Even if Harper is right, hating Ottawa can only bring the the rest of the country closer together.
But seriously, what Harper never discusses is how much the economy will be undermined if we do nothing about climate change, which seems to be Harper's idea. How much of an economy will we have when there's 1,000,000 refugees from Vancouver because their expensive condos are under a rising sea?
And in an unexpected case of politics making strange bedfellows, NDP leader Jack Layton joined Harper in blasting Dion's plan. This is twice this week that Layton had been on the same side of an issue as Harper, the first being the question of whether the Green Party should take part in the televised debates. Layton sided with Harper to not allow the Greens, until the Canadian public reminded Layton that the "D" in NDP stood for Democratic.
Will Dion's plan cause economic havoc? Not according to Matthew Bramley of the sustainable energy think-tank Pembina Institute, who says, "Mr. Harper and Mr. Layton's opposition to carbon taxes is contradicted by leading economics and business organizations who say taxing pollution is a good way to harness market forces to fight global warming. There is no evidence to support Mr. Harper's claim that a modest carbon tax would cause a recession. In fact, Mr. Dion's proposed tax would need to be further increased to enable Canada to meet science-based targets for greenhouse gas reductions."

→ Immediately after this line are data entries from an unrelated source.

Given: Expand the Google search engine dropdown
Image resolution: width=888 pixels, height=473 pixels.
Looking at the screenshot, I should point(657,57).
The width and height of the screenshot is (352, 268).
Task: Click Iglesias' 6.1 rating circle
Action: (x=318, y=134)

CTV.ca reports that both Norway and Sweden have had a carbon tax plan since the early 1990s, and according to an April 29, 2008 Guardian article, Sweden cut its overall carbon emissions by nine per cent between 1990 and 2006. Its economy grew by 44 per cent in that period.
CTV also reports that John Williamson of the Canadian Taxpayer's Federation said on CTV Newsnet Thursday that Dion's plan was not truly "revenue neutral."
"This is a fiscal transfer from taxpayers to low income Canadians. That is not the definition of a tax neutral plan."
Yes, god forbid that low income Canadians should ever benefit from the tax system.
Let's end with this insightful piece describing Harper's blatant "Republican"-styled campaigning and dirty tricks. That crap doesn't play well north of the border. If he keeps it up, he may be in for a surprise in 33 days.